Slim Aarons: Women

Image of Slim Aarons: Women: Photographs
Author(s): 
Release Date: 
October 3, 2016
Publisher/Imprint: 
Abrams
Pages: 
240
Reviewed by: 

Slim Aarons: Women is one of the most vividly and luxuriously documented books of its genre. A huge debt of gratitude goes to Laura Hawk for taking on a task that can be classified as nothing less than a veritable visual orgy of delights. Slim Aarons was indeed a photographer of great distinction as his subjects in this book demonstrate. These are women of distinction, not necessarily women who were considered to be conventionally beautiful. The jet set, the social register, and the royal families of Europe provided an endless parade of well connected, well maintained, and highly respected women who might have been more readily recognized for their breeding, blood lines, money, or station in life rather than their beauty.

After returning from World War II with a purple heart, the young Mr. Aarons stated that “from now on I’m going to walk on the sunny side of the street. I’m going to have fun photographing attractive people doing attractive things in attractive places, and maybe take some attractive photographs.” This is precisely how he spent his career. His idea of the sunny side of the street happened to be  places such as Marbella, Gstaad, his beloved Palm Beach, Sardinia, Acapulco and just about anywhere that the rich and privileged congregated at their leisure.

One of the things that the reader should be prepared for is that Slim Aarons was no snap shot studio photographer; his set ups and locations were legendary during a career that spanned more than 50 years chronicling the comings and goings of this minute population of the privileged. This was a man who set his own standards and rules as well as having an extremely rarefied point of view as to how these women should be remembered with just a click. He wasn’t so much interested in fashion as he was in capturing a moment, a split second that had been orchestrated and defined by him.

Hawk offers wonderfully informative text accompanying each image, whether about the subject herself, Aarons’ history, the set up or the raison d’etre for that particular photo. In addition to all that she relates her personal firsthand accounts of circumstances that surrounded her working relationship with this modern master of photography.

A particular favorite anecdotal instance was when he photographed the Viscomtesse Jacqueline de Ribes whose demeanor surely befits her title. With Aarons’ affable self-assuredness he referred to her as Jackie! It might be said and she admitted that no one had ever caller her Jackie and it might be added that no one would ever have dared to do so, but he did, and she took it like the grande dame she is.

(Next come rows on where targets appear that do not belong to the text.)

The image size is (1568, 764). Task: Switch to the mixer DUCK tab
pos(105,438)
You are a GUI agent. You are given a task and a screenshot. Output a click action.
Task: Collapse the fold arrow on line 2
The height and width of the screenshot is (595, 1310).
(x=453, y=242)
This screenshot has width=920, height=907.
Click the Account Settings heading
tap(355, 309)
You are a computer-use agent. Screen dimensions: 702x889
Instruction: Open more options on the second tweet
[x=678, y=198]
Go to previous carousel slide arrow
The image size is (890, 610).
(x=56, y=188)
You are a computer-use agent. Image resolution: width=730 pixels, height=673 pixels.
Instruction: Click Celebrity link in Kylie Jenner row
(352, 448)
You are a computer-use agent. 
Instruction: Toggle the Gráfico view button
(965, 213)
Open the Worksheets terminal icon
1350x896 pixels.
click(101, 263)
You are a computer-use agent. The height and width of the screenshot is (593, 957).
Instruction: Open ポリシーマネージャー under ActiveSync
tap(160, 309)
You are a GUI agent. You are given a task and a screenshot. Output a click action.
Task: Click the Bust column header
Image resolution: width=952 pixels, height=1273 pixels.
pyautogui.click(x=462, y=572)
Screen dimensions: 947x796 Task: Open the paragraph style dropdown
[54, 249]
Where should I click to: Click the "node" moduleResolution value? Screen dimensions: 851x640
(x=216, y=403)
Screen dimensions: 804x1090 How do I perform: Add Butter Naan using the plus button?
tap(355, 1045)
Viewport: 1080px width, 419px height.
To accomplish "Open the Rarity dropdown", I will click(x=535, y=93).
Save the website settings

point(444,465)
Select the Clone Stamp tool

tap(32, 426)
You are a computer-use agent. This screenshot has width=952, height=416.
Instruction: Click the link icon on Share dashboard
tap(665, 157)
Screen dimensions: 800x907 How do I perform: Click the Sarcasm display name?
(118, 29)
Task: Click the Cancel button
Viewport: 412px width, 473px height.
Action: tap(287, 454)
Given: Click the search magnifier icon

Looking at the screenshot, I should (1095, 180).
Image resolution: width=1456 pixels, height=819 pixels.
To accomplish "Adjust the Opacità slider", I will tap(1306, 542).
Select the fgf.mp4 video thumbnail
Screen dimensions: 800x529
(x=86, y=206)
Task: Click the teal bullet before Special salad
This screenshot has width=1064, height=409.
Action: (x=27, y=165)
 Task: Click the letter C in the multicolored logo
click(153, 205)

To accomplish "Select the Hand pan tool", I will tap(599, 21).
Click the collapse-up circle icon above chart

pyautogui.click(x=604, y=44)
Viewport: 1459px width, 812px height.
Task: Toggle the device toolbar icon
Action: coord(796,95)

This is a book for so many readers whose frames of reference might vary from playgrounds of the rich and famous, the social register, and a remembrance of an era of great wealth and surely of when life was hugely different than it is today. Oh yes, one mustn’t forget that this is a book about photography and one of the greatest photographers of the 20th century. This is the ultimate coffee table book that enlightens the reader via an oeuvre that is unparalleled within the sphere of photography.